EXERCISE DETAILS => Put the lines below into a JSON list of strings, one string per line and no blank lines, starting at the line that contains "Describe the element" and ending at the last line of the entries, both included. Leave the pictures out of the answer.

Start of RECORDS FOR THE TASK

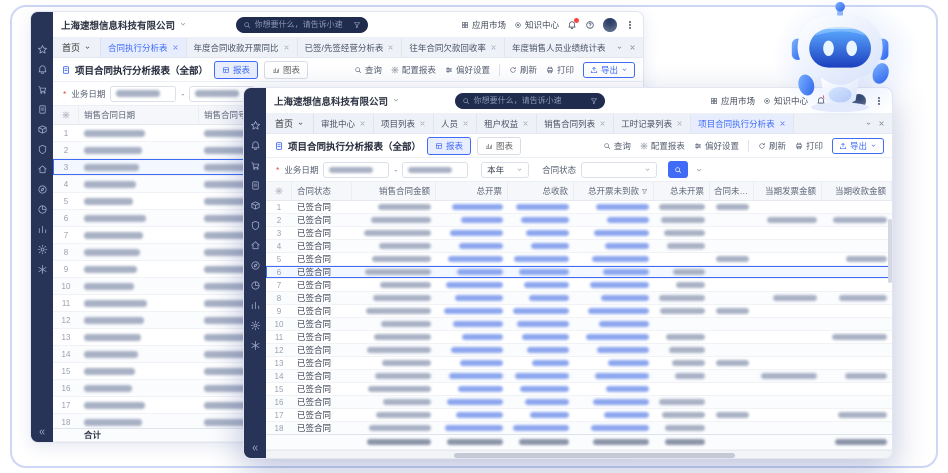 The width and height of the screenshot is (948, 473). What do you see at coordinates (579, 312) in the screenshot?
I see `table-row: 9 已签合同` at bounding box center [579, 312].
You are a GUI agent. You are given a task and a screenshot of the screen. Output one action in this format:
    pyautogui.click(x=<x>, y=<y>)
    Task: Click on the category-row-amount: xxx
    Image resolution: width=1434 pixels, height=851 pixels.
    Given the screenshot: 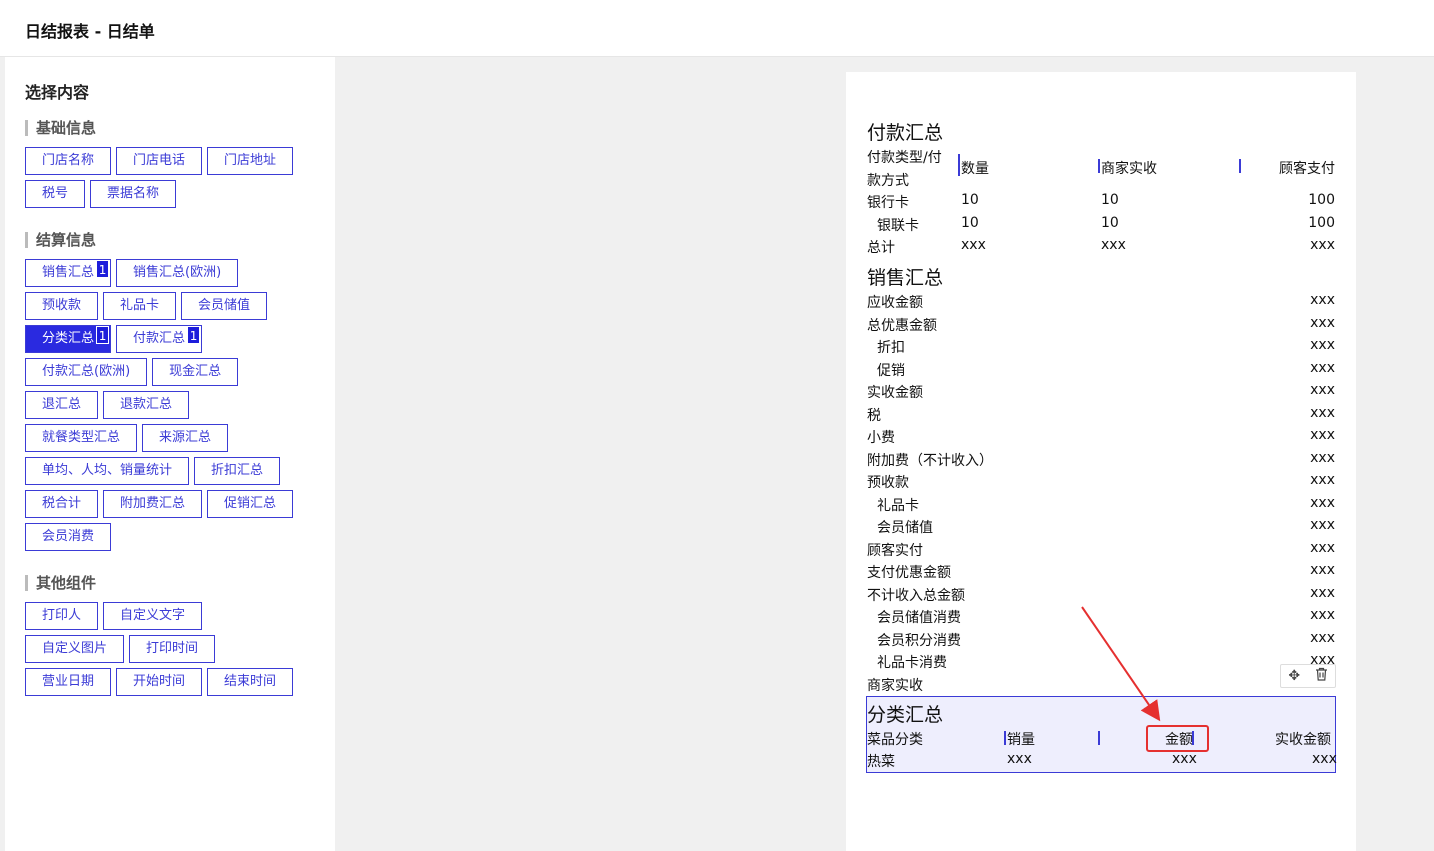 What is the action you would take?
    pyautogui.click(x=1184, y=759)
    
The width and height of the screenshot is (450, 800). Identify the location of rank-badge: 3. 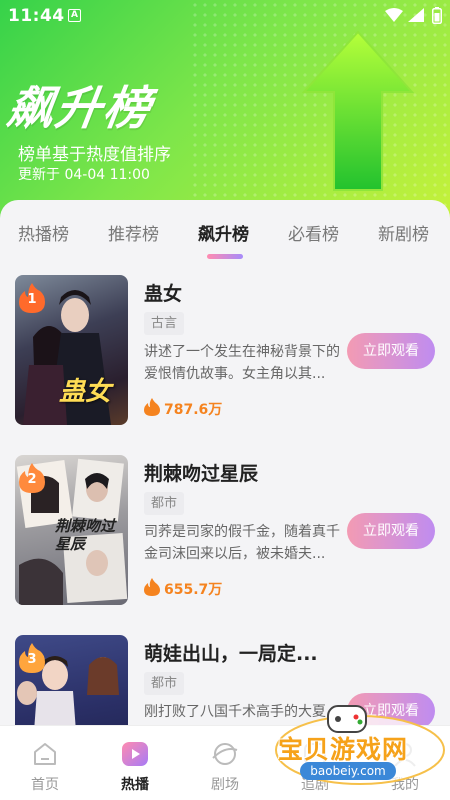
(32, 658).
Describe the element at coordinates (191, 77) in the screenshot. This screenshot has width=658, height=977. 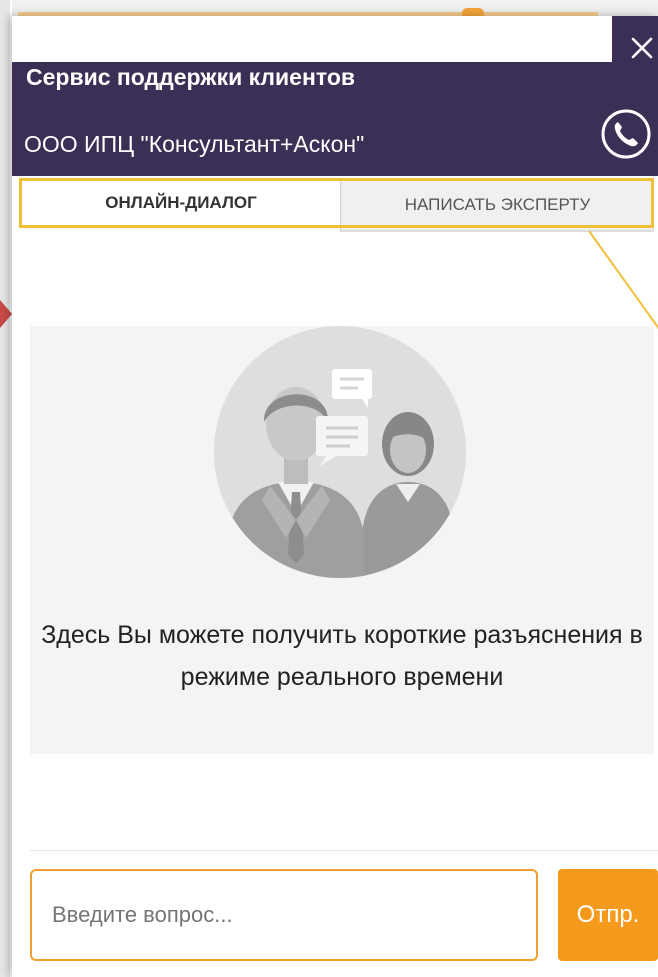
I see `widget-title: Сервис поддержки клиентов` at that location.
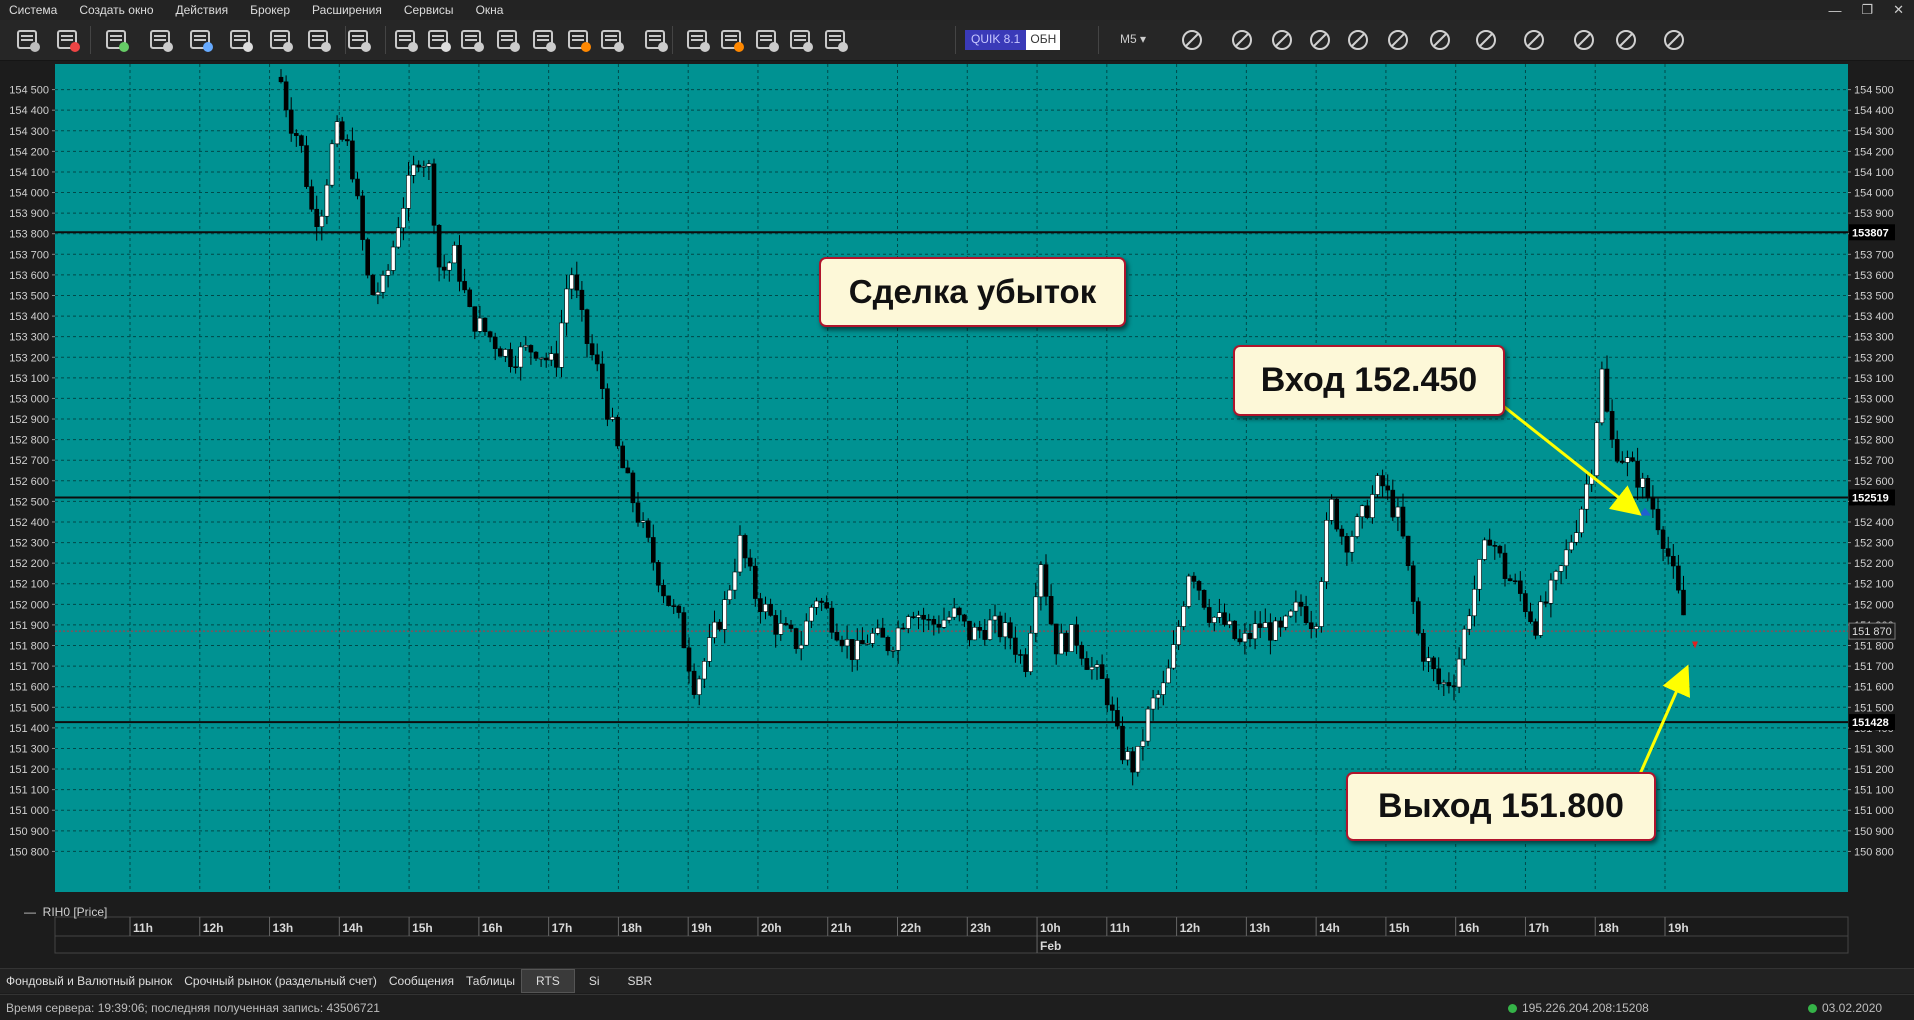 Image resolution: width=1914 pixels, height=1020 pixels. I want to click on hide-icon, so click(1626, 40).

End of RECORDS FOR THE TASK

RESPONSE AREA =>
[
  "Describe the element at coordinates (191, 77) in the screenshot. This screenshot has width=658, height=977. ",
  "I see `widget-title: Сервис поддержки клиентов` at that location.",
  " Image resolution: width=1914 pixels, height=1020 pixels. I want to click on hide-icon, so click(1626, 40)."
]